Earlier this week, the Town Council got its first look at conceptual plans to remake the community park at 141 West Main Road next door to the International House of Pancakes restaurant and several homes.
As part of those plans, four new pickleball courts would be built in the southwest corner of the park in front of several tall trees there. The playground, drainage and parking would be improved, a new bathroom facility installed and a new 125-foot by 300-foot recreation field created along the northern part of the park.
Before the Town gets any deeper into the planning process, council President Paul M. Rodrigues asked that the neighbors be brought up to speed on the preliminary project.
“I’d like to know what the neighbors think,” Rodrigues said. “This is a big change to that park...I just think it’s right that we find out what their concerns may be.”
More than ever before, the Town of Middletown is looking to expand and improve its open spaces and opportunities for recreational activities.
When it comes to those facilities, some only think of Second and Third beaches, the crown jewels of the community. While the Town works hard to keep the beaches among the best on the East Coast, there’s much more to Middletown recreation and those have been a focus too.
Among those include Middletown Park behind the Aquidneck Shopping Centre, Demery Park on Riverview Avenue and Paradise Valley Park on Prospect Avenue, among others. For a list of such places in Middletown, visit https://mdl.town/Facilities online.
With the rise in popularity of the racquet sport, a group emerged recently, looking to see if a new dedicated pickleball facility could be built in Town.
Currently, there are no courts specifically for pickleball in Middletown, although games take place on the street hockey rink at Howland Park.
Several locations were considered for the new courts in Town, including the Gaudet Athletic Complex. But in the end, Linden Park emerged as the top option for several reasons.
In addition to having the needed space for the pickleball courts, there’s a feeling among some that the west side property is underutilized. There’s also plenty of existing parking, it’s located on a bus line and there’s a traffic light to make accessing the property easy. The area where the courts would be built is marked out by four wooden stakes topped by pink flags and spray paint.
“I like the field in there,” council Vice President Thomas P. Welch III said. “While we’re making a mess, let’s make a mess. I’m all for that. If we’re going to improve that whole park, that playground is awful. I don’t know if anyone has been to that playground with your kids, but yuck. I say we keep our foot on the gas and look at that too.”

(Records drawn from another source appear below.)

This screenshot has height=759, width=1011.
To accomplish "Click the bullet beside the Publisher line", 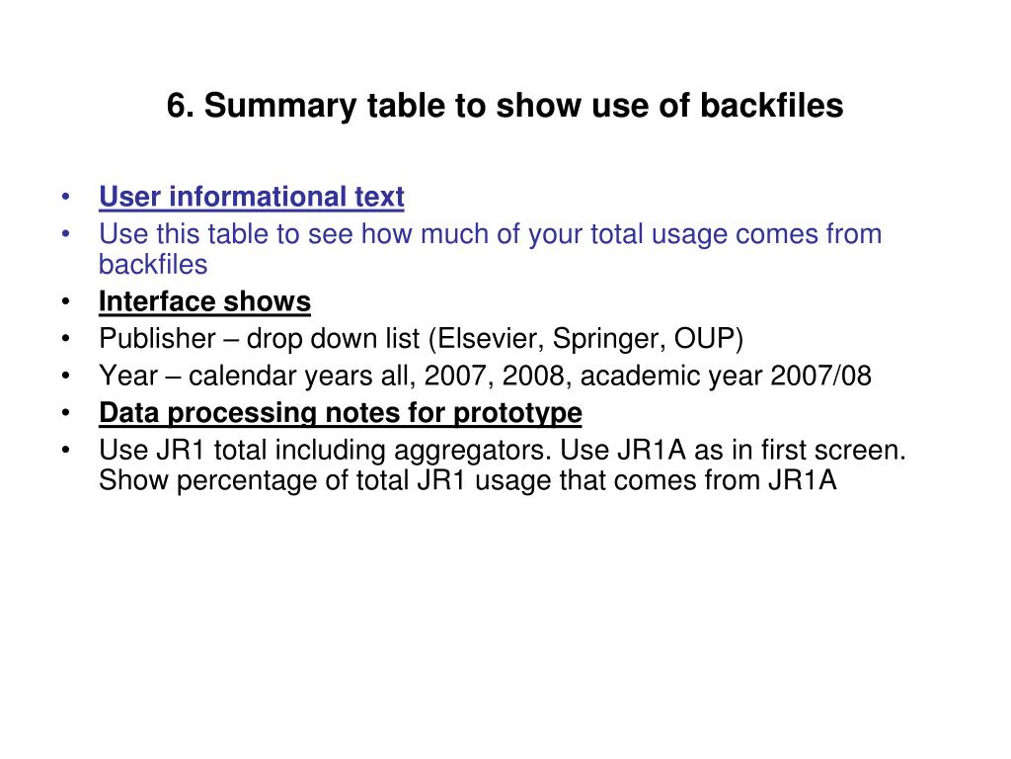I will tap(65, 338).
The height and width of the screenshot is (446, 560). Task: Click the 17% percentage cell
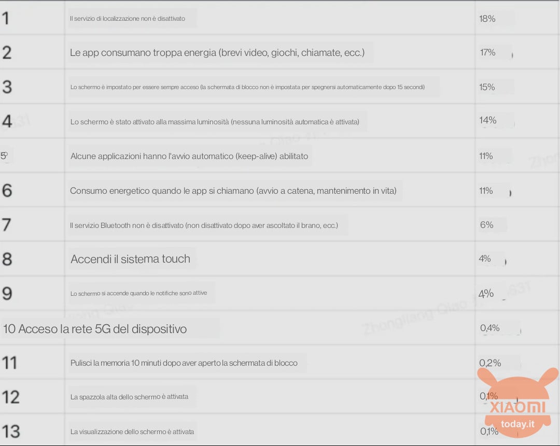pos(487,52)
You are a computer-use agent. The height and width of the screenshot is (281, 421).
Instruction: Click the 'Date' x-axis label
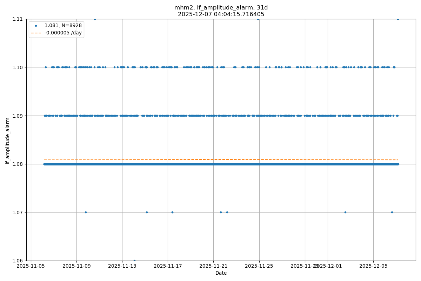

Councilwoman Terri Flynn said she didn’t want the Town to lock itself into something too quickly, especially with the ongoing discussion about senior affordable housing.

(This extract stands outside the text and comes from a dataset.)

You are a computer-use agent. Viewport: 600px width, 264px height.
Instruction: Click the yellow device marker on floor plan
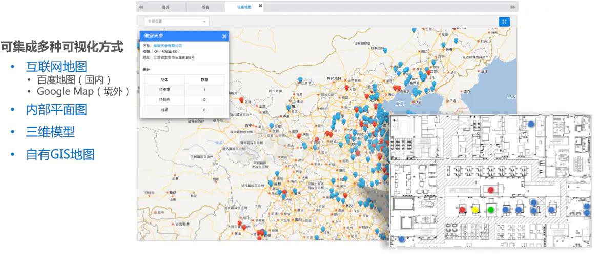click(475, 210)
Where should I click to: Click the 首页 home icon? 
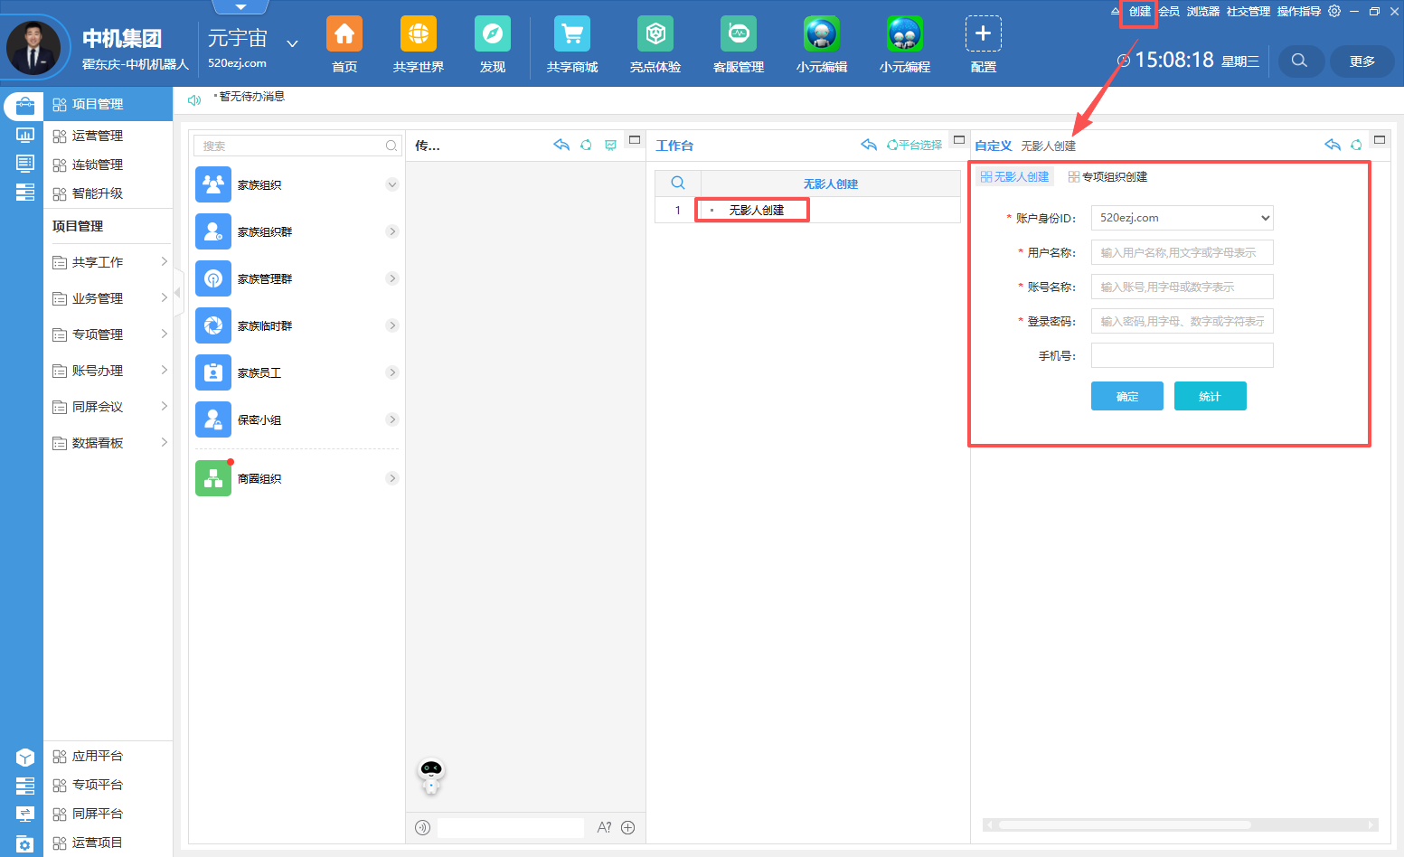pos(344,34)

“With the Middletown Affordable Housing Committee working on a package of, whether it be locations or funding, pickleball and senior housing kind of go hand in hand,” Flynn said. “I always thought that until a decision was made that we didn’t need the Linden Park for housing, that it should stay on the table in case we did need that area for housing.”

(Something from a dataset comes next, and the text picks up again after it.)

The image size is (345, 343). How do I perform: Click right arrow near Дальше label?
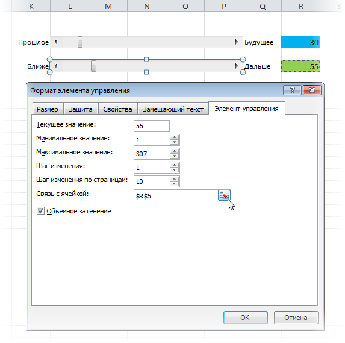coord(237,66)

Speaking to the council, Town Administrator Shawn J. Brown said the scope of the proposal for Linden Park expanded since it was last discussed. He said the thinking was to present a complete concept for the site instead of simply pickleball.
In the end, he said the expanded concept was just an idea and it was up to the council how to move forward, if at all. The price tag for the remake of the entire parcel was about $691,000, with the pickleball courts alone costing $357,000. Brown said the Town would be seeking grant funding to offset the cost of the project.
“Rather than bring the council just simply pickleball and an unanswered story, we tried to give the project more content and from a long-term standpoint,” Brown said.